Pero, junto a los edificios religiosos, conviene, sin duda, destacar otros edificios y monumentos que la Historia ha legado a Arenas de San Pedro, entre los que destaca sobremanera el Castillo del Condestable Dávalos (también llamado “Castillo de la Triste Condesa” o “Castillo de Don Álvaro de Luna”). Este castillo se construye bajo los auspicios del Buen Condestable Ruy López Dávalos. Incendiado el Castillo durante las diferentes guerras, se conserva (con trabajo de restauración) gran parte del mismo. Sirvió de prisión y de cementerio. Ahora es auditorio municipal, museo y sala de exposiciones y congresos, habiendo sido declarado Monumento Histórico Artístico en 1931.

Destaca también el Palacio del Infante Don Luis de Borbón y Farnesio (hermano de Carlos III). El carácter ilustrado del Infante le permitió poseer una excelente biblioteca, un gabinete de Ciencias Naturales y una notable pinacoteca; de acuerdo con la importancia de la pintura como medio para pasar a la posteriodad, hizo venir a Francisco de Goya para retratar a los miembros de la familia tanto de forma individual como colectiva en un cuadro de grandes proporciones, cuadro que actualmente pertenece a la “Fundación Magnani Roca”, de Parma, Italia (también pintó el Retrato de Dª Mª Teresa de Villábriga y el Retrato del Infante). Por su afición a la música tenía una orquesta de cámara al frente de la cual estuvo Luigi Boccherini, período durante el cual el compositor italiano compondrá la mayoría de su peculiar colección de quintetos de cuerda con dos violoncelos, así como numerosos cuartetos, sinfonías, tríos, etc., una primera versión de su Stabat Mater y nueve Villancicos.

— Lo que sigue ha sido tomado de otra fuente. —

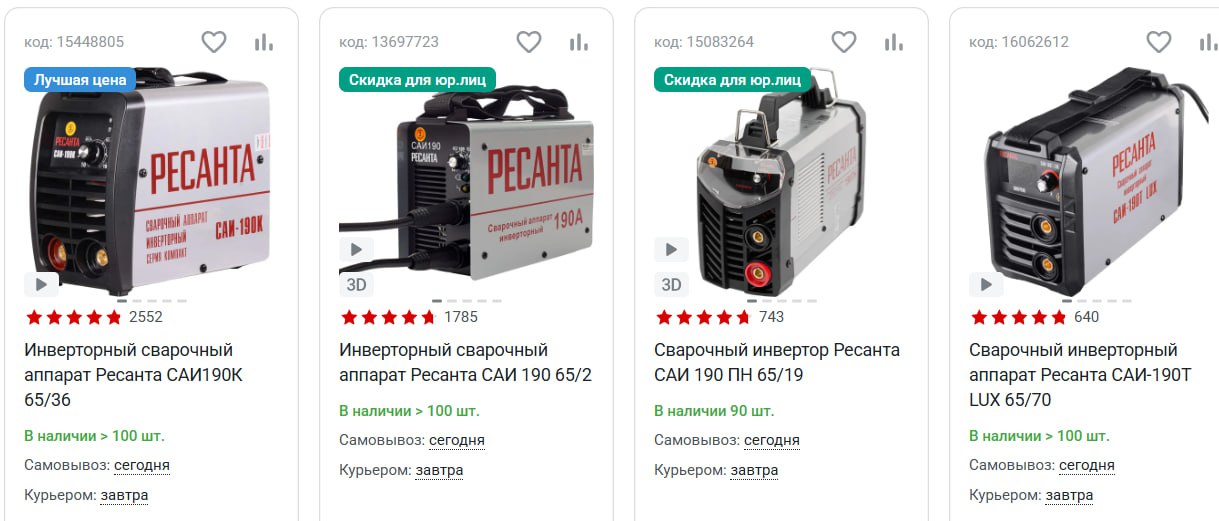Viewport: 1219px width, 521px height.
Task: Compare the САИ 190 ПН 65/19 inverter
Action: point(894,42)
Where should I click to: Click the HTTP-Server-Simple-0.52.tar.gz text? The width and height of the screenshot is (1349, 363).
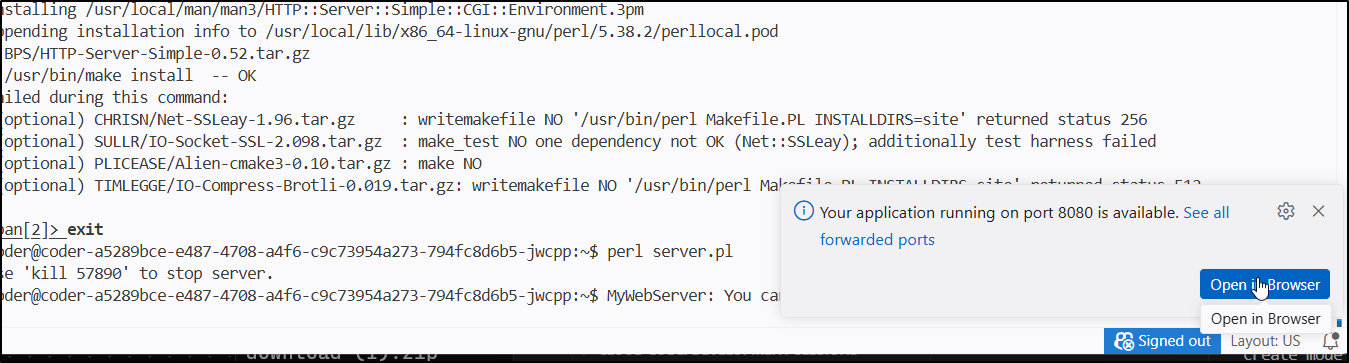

Por su ubicación, en lo alto de Las Mosquera, desde el Palacio del Infante Don Luis de Borbón y Farnesio se contempla una amplia panorámica hacia el sur, en primer término todo el caserío urbano del pueblo, y, por la parte de atrás las bravías crestas serranas y los verdes pinares que tanta atracción ejercían sobre el Infante por ser sumamente aficionado a la caza.